## HOW TO COMPLETE THIS TASK
Retype, word for word, the line holding "This screenshot has height=562, width=1000." and each line after it down to the end of the data; pictures are not copied.

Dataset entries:
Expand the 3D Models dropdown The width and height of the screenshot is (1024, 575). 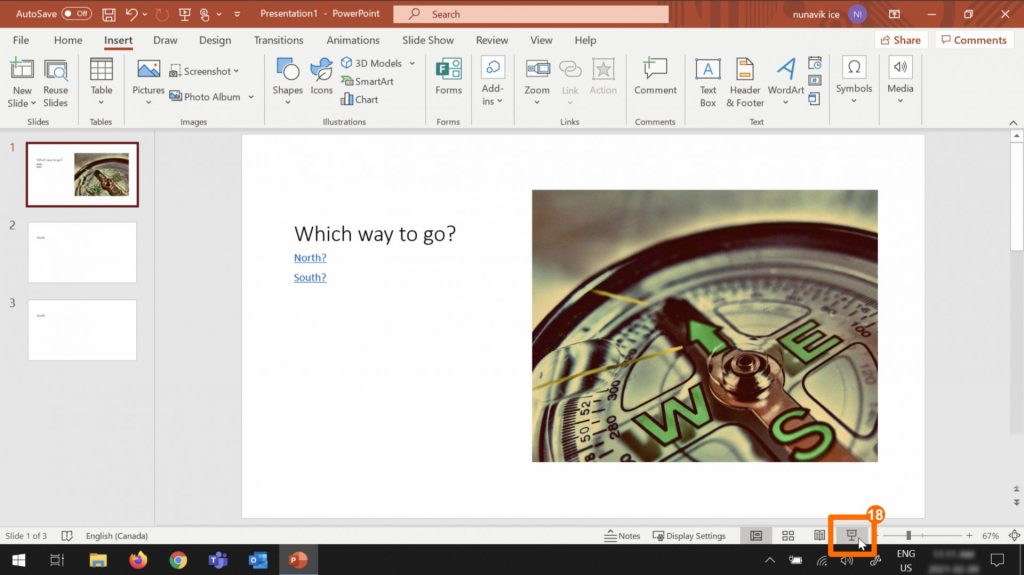(x=411, y=63)
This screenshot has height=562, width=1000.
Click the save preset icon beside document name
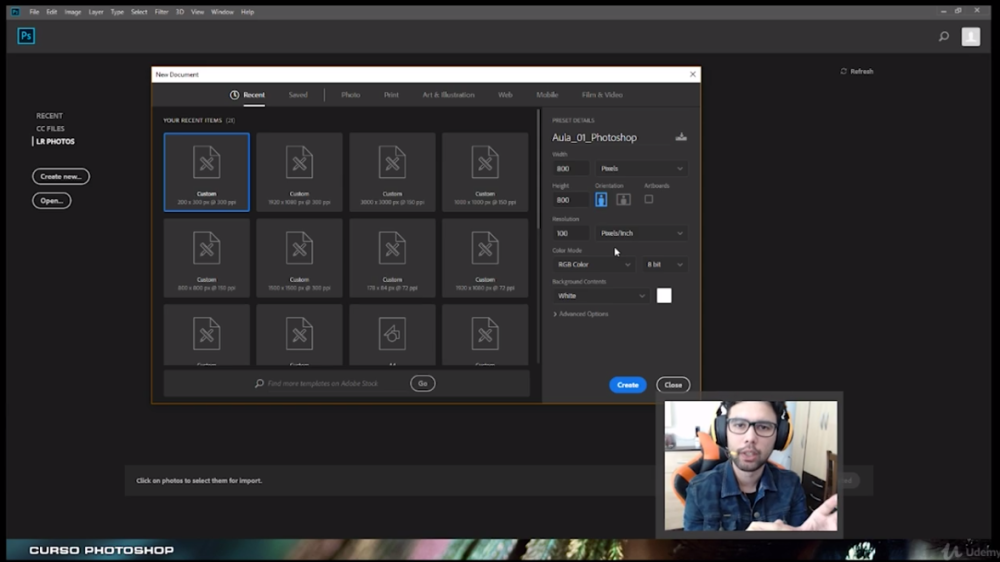tap(680, 137)
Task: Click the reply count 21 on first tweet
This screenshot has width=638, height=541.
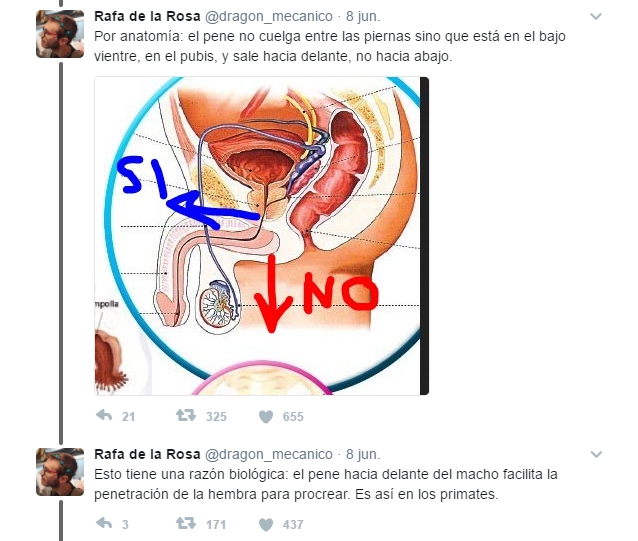Action: (128, 417)
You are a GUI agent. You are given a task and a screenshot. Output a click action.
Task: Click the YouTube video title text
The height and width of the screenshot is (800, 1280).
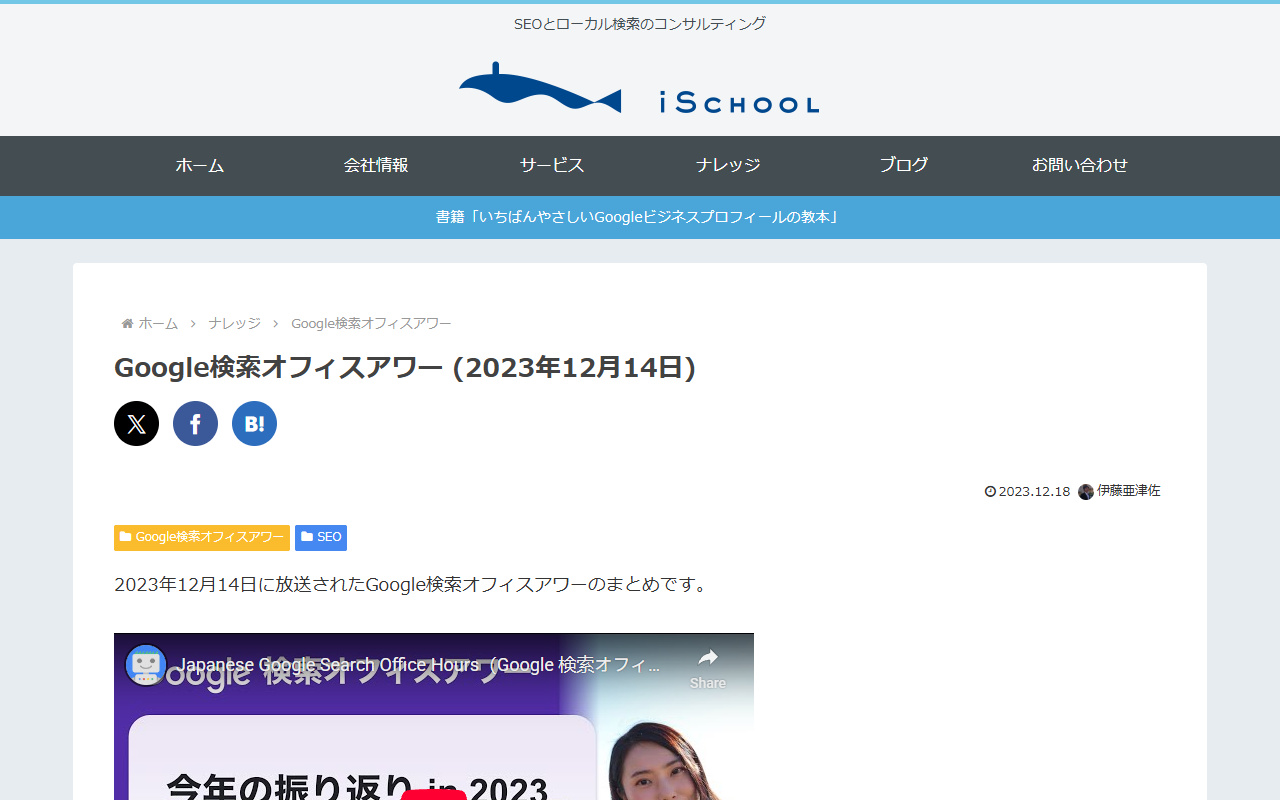pyautogui.click(x=420, y=665)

## OUTPUT BELOW
This screenshot has height=562, width=1000.
Click the save preset icon beside document name
tap(680, 137)
Task: Click the reply count 21 on first tweet
This screenshot has width=638, height=541.
Action: (128, 417)
You are a GUI agent. You are given a task and a screenshot. Output a click action.
Task: Click the YouTube video title text
The height and width of the screenshot is (800, 1280).
pyautogui.click(x=420, y=665)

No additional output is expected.